This time last year I was in the midst of my comprehensive exams, trying to pull together my research ideas into a coherent whole, enough to convince the examiners at UBC that I had enough knowledge to move into the research phase of my doctorate.
This time last year I was in a different job, in a different province and married. Things have changed.
It’s axiomatic that doing this kind of in depth introspective work alters you. Also that you’ll smugly assume at the beginning that you are somehow exempt from that. You’re not.
This last year has reminded me that when we think we have it all figured out, life throws us a curve ball. Or as the old Yiddish proverb goes – Man plans and God laughs. Which reminds me of my all-time favourite:
Dr. Ian Malcolm, “God creates dinosaurs, God destroys dinosaurs. God creates Man, Man destroys God. Man creates dinosaurs”
Dr. Ellie Sattler, “Dinosaurs eat Man….. Woman inherits the earth” (Jurassic Park)
Yeah, OK, not really the same but chaos theory, am I right?
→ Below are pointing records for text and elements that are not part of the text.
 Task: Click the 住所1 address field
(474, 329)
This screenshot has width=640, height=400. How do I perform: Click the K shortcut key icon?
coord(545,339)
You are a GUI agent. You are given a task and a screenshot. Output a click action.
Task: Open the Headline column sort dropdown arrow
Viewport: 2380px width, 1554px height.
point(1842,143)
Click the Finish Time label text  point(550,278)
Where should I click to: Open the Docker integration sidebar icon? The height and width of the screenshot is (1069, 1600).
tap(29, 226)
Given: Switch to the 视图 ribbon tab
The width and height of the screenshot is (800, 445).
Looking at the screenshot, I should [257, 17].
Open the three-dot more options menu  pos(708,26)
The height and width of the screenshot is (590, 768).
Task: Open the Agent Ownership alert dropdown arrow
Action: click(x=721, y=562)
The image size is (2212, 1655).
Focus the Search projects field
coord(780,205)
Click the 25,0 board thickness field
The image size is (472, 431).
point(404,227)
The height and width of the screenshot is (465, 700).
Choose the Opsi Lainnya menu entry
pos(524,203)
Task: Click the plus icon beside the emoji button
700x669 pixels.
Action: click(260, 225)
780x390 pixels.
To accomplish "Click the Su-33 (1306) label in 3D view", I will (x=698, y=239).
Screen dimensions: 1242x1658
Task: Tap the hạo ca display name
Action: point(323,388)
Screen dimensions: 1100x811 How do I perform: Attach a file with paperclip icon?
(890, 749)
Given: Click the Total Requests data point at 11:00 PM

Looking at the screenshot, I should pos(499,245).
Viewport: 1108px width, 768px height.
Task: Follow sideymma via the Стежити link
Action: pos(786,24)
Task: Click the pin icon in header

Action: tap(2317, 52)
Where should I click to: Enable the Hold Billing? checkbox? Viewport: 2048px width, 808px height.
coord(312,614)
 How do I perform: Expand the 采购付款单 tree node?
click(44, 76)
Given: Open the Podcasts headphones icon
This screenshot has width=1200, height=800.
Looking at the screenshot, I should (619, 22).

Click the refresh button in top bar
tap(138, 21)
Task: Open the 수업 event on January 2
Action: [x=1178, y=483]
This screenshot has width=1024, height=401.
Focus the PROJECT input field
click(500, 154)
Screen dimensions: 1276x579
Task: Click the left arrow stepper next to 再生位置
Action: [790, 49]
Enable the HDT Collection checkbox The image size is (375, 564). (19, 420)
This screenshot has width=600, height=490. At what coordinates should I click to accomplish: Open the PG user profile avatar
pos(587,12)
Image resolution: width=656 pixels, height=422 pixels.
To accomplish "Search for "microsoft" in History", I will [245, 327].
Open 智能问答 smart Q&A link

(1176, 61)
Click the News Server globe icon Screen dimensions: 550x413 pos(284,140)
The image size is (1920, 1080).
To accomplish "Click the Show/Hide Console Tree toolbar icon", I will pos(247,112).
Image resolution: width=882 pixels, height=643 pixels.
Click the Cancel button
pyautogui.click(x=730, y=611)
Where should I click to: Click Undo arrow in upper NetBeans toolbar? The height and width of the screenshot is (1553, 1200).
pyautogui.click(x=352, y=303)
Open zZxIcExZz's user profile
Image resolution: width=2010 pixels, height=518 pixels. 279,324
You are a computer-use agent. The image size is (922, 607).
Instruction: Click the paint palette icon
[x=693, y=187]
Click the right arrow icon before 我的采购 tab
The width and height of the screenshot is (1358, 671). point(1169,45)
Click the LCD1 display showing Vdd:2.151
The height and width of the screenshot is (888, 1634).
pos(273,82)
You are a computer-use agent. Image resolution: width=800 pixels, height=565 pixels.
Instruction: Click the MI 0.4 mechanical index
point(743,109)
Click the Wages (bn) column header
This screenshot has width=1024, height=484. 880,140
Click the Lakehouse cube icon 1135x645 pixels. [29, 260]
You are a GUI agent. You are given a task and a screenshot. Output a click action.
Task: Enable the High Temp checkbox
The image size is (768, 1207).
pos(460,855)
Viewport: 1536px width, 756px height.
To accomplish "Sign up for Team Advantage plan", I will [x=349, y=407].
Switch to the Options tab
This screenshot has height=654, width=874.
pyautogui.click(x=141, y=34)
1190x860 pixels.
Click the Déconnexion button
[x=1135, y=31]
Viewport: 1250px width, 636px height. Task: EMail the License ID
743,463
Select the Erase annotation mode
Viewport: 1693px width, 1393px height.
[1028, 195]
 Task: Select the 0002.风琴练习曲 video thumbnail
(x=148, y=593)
This last year has also shown me the need for cheerleaders. As well as from my EdD cohort (shout out to Chickadee Nation!) I draw a lot of doctoral-type support from Twitter. The recent #ImmodestWomen tweets have got me cheering. Women with doctorates are changing their Twitter handles to ‘Dr’ to make a point that if they’ve achieved something, they should be able to be proud of it. Postings from people doing doctorates can also be inspiring, encouraging and motivating. I love reading the “I finally did it” posts with the pictures of happy people in funny hats. The “OMG why did I start this” tweets can be funny or sad – depending – but usually trail a number of comments like “you got this” and “keep going!” I’d like to think if I was having a terrible day/week/month I’d get my share of cyber hugs as well. Recently my virtual buddy Janice posted about taking a break – people shared with her how hard it had been for them, and how taking a break was sensible and necessary if she needed one. It sounds trite (and I would have scoffed at this three years ago) – but sometimes it really IS about the journey. We don’t want to burn out before we get there.
So after a move to Alberta (home of many dinosaurs!) I’m unpacking my notes, downloading the reference management software on my new laptop, and getting on with it. Or starting to. Or thinking seriously about it. I’ve posted the “things I need to do to be called Dr. Bolderston” table on my wall (see pic!) and put up my “you should be writing” memes so it’s a good start.
Even though my dissertation is about 11% done* since I started my EdD I’ve developed an LGBT healthcare research niche, published, presented and changed a few things for the better. It’s hard to separate the doctoral work from my daily practice (which is the whole point of a professional doctorate – so well played UBC). As an example, I was talking to a volunteer patient last week – she generously gives her time to be “treated” by our radiation therapy students at the University of Alberta. She told me that last year she had to play a patient with prostate cancer. I said, that’s amazing! It must have been so cool for the students to learn about trans patients. She looked at me strangely and said – well, no, we just didn’t have any men volunteering! But think of the missed opportunity, I said, we could rework the whole scenario! I’m not sure if she is going to sign up for that but it’s an easy way to queer the curriculum just a little bit. Impact – right?
So whether I start on my discussion section tomorrow, or next month – graduate this fall or in 2021, I’m (89%) OK with that. Just remind me when I post the “OMG why did I start this” tweet!